Adults are not left without fun: there is a bar with drinks and snacks, a range of wellness hydro-procedures, saunas, beauty salon, restaurant, specialized store, where you can buy any accessories for swimming and water sports.
What you can see in Krakow in 1 day
The area of Krakow is not large, so the main attractions can be seen in one day, using a map or guidebook. The first thing to do is to visit the Old Town. It is surrounded by Planta Park, laid out on the site of the old city wall.
You can go around the most interesting places on a special sightseeing bus. It will take you to the Old Town with the Wawel Castle and Cathedral, the Jewish district Kazimierz and the Schindler factory.
In the Old Town you can see, and must see, the Marian Church, the building of the oldest in Poland Jagiellonian University, the Czartoryski Museum, which houses one of the main treasures of Poland, the work of the great Leonardo – “Lady with an ermine”.

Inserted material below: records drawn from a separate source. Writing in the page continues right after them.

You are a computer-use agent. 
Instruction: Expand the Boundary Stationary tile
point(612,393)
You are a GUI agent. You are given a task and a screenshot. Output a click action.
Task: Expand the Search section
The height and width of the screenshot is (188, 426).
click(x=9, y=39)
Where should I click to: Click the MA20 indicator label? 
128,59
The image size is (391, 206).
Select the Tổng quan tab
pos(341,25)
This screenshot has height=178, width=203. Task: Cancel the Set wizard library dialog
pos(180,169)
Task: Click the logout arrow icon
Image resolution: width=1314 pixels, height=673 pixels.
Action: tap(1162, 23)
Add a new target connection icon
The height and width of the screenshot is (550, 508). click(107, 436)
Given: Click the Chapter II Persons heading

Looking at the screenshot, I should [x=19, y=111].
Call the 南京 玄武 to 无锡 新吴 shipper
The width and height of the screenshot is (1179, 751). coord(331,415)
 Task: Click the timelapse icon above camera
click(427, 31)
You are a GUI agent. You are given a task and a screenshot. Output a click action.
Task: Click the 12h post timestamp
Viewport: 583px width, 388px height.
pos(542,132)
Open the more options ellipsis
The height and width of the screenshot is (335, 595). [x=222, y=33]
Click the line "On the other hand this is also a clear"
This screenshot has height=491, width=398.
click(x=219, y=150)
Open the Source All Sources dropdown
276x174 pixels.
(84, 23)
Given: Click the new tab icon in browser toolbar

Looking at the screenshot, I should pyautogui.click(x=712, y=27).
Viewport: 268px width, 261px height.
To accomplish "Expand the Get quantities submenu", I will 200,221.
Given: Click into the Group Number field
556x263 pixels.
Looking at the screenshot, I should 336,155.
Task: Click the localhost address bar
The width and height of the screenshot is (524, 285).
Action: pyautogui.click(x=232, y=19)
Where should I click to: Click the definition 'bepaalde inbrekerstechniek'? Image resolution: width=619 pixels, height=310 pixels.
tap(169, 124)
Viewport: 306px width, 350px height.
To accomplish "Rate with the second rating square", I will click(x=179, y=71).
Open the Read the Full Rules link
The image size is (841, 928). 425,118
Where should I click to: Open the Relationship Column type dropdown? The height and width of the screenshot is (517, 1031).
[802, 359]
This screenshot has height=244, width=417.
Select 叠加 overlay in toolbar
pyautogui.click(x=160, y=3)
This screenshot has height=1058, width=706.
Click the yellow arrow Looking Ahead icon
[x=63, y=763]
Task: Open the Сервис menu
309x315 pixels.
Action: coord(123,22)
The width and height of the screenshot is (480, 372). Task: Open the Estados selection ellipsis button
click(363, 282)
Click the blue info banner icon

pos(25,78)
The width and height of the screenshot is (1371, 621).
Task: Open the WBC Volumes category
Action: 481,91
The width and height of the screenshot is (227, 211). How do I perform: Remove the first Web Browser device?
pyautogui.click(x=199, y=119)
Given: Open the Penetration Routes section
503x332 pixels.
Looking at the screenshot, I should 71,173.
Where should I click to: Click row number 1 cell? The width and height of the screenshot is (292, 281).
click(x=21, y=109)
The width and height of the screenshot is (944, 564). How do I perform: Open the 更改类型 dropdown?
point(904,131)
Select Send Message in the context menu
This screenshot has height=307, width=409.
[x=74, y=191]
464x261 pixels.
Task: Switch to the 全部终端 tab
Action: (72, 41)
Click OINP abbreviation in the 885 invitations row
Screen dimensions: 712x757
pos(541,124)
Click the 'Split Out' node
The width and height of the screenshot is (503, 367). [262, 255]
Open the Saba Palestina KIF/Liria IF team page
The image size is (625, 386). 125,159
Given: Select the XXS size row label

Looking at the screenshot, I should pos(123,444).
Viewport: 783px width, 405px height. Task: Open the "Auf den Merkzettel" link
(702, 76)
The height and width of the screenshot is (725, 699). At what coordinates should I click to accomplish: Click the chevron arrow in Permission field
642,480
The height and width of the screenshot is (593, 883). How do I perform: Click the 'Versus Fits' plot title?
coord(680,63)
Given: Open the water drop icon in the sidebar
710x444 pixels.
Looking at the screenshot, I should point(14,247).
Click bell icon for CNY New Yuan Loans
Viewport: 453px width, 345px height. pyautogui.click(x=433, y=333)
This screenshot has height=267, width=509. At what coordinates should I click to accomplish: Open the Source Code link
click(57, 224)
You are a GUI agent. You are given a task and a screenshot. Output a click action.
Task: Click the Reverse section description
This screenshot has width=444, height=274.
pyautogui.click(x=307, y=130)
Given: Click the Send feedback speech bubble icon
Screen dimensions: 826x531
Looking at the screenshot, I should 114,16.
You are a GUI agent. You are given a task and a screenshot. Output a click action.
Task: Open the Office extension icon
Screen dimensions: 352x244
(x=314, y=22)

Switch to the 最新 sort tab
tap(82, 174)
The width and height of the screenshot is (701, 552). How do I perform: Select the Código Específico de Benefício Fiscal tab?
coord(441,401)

Public transport in Krakow
Finding yourself in an unfamiliar city, you wonder how to get around the city and how much it costs. Krakow is a small city and there is no subway. The main means of transportation are buses and streetcars. Their network of routes envelops the entire city, so you can get to wherever you need to go. You can buy tickets at the bus stop or directly on the bus or streetcar.
Krakow sightseeing video
The city was founded more than a thousand years ago, over the years around this event has accumulated many legends. The most popular of them tells the story of a dragon terrorizing the locals and defeated by the mythical King Krak, after whom the city is named. This legend is sure to tell you the local residents or guide, and in confirmation of this will show the symbol of the city – the Wawel dragon. The monster, by the way, is quite fire-breathing: every hour a flame bursts from its mouth.